While “What Becomes God” cast a darkened light on the days of summer, the next offering, “Object Permanence”, is markedly autumnal. The story takes place in November, and centers around memory in both its clearest form and its gradual decay. Here Taff explores some intriguing questions: What if the fading of memory wasn’t so gradual? What if memory could be controlled, and what if someone, in controlling it, could effectively ensnare the people around them in a particular place and time? Without death, can we really consider ourselves alive? As the story develops and its well-plotted layers of mystery begin to unravel, the answers to these questions are progressively more heart-rending.
“Love in the Time of Zombies” continues tapping the heart-rending vein with its focus on one person’s love for another (relatively speaking), and the insurmountable distance that ensures that love remains unrequited. It’s a very (almost painfully) inward-focused story with a small cast of characters. Like all the best zombie fiction, it’s concerned more about the characters’ reactions to their changed lives than the zombies themselves – at least zombies the way we’ve typically come to view them. The ending, foreseeable as it may be, packs an emotional sucker-punch, and the journey there is equal parts melancholic and cringe-inducing.
“The Long, Long Breakdown” is another post-apocalyptic yarn, set in a near-future world in which the ice caps have melted and much of the world is underwater. This elemental story centers around a widower and his daughter living in a partly submerged high-rise, as satisfied with their lot as they can be, until they spot something across the waves that changes everything. The vivid setting is a character in itself with its storm-riled waters and the skeletal ruins reaching up from them. It’s a fine survival story, made greater by the themes it deals with – the persistence of loss and how it shapes us, and the powerful will of a parent guarding their child from harm.
“Visitation” maintains the theme of loss and opens it up beyond the terrestrial plane into the far reaches of space. This soft sci-fi tale takes the idea of a haunted house and reimagines it as a haunted planet – a place where people lucky enough to win an intergalactic lottery can confront their dead and find some closure. Naturally not all is as it seems. The story explores various beliefs regarding life after death, what it means to be human (and what it means to be a ghost), and various types of faith.

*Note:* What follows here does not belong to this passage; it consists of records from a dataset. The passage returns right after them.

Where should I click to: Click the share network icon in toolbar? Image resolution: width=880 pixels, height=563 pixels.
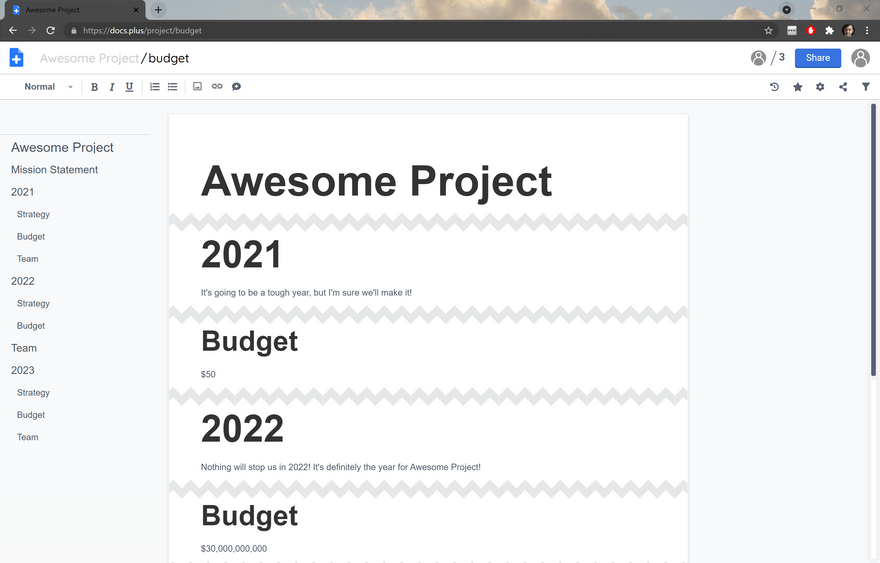pyautogui.click(x=843, y=87)
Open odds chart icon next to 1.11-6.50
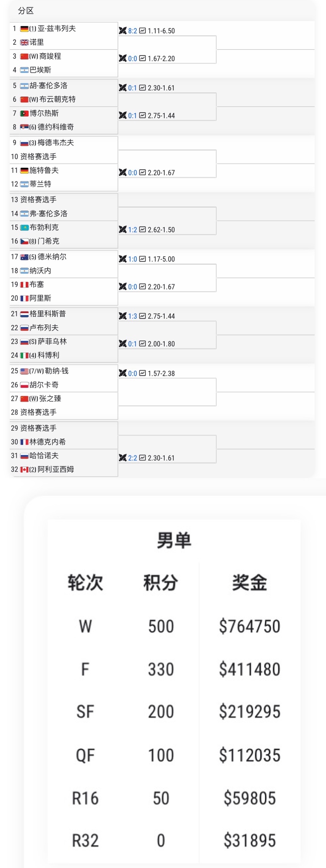This screenshot has height=868, width=326. [x=142, y=30]
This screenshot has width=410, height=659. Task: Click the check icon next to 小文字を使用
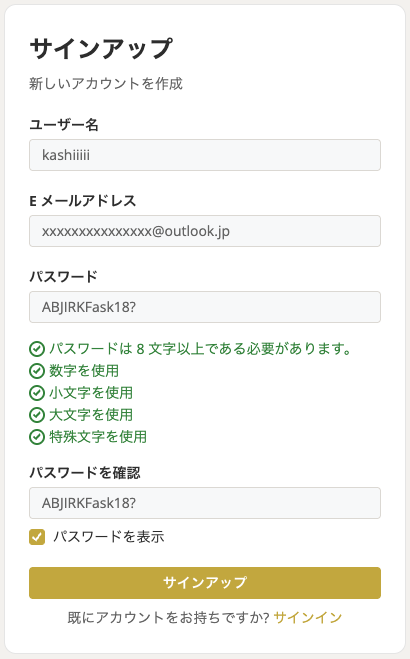37,393
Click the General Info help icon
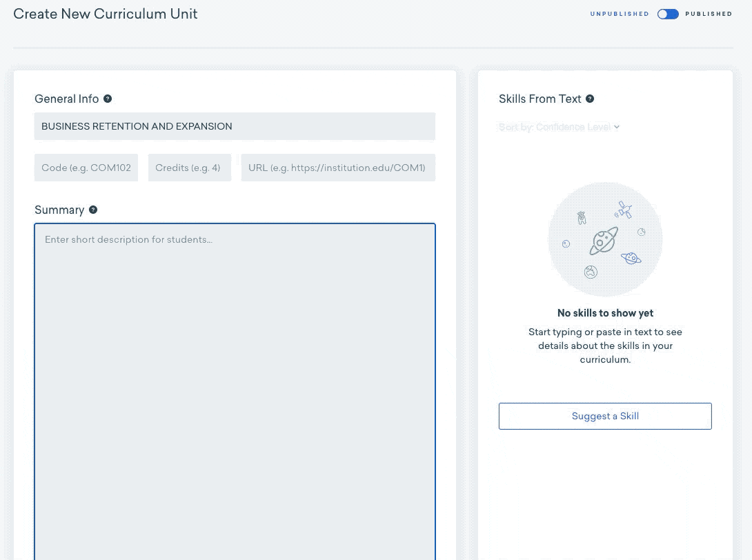The image size is (752, 560). (108, 99)
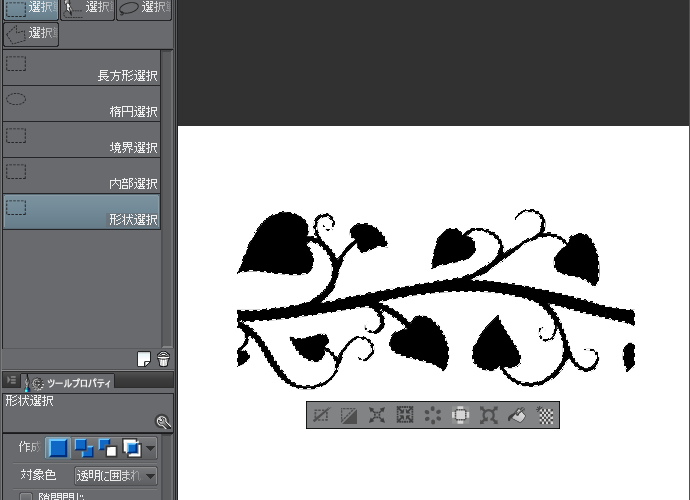Toggle new selection creation mode

coord(59,448)
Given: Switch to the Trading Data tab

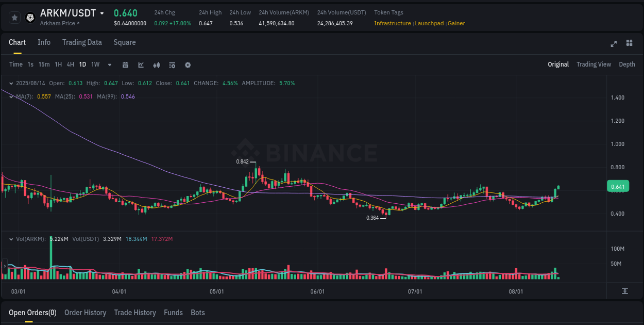Looking at the screenshot, I should pyautogui.click(x=82, y=42).
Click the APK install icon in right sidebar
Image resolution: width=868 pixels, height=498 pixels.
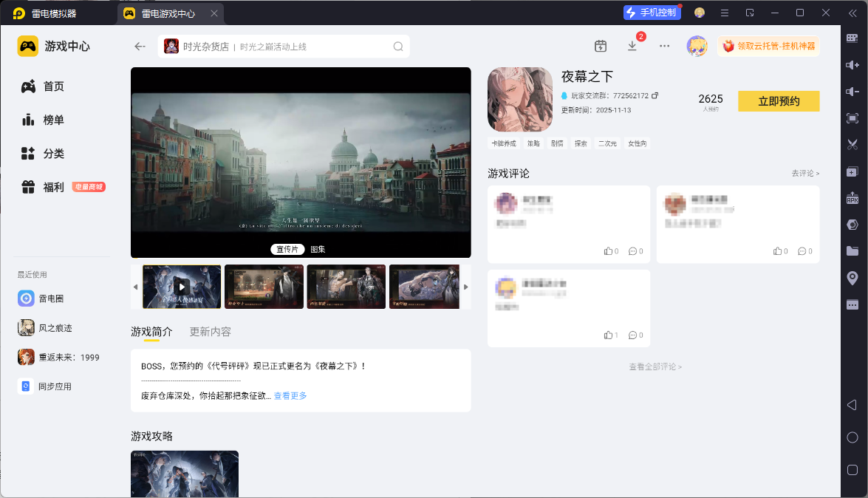853,197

The author’s notes at the end of the book are illuminating, and the cover art and the black and white tarot card illustrations preceding each novella complement Taff’s subdued take on speculative fiction. Taken as a whole, The End in All Beginnings is a quiet tour de force, a near pitch-perfect offering of the kind of emotionally charged, idea-based horror that seems to have fallen out of favor lately. It’s a brilliant collection of dark fiction from a voice that has a lot to offer. Highly recommended.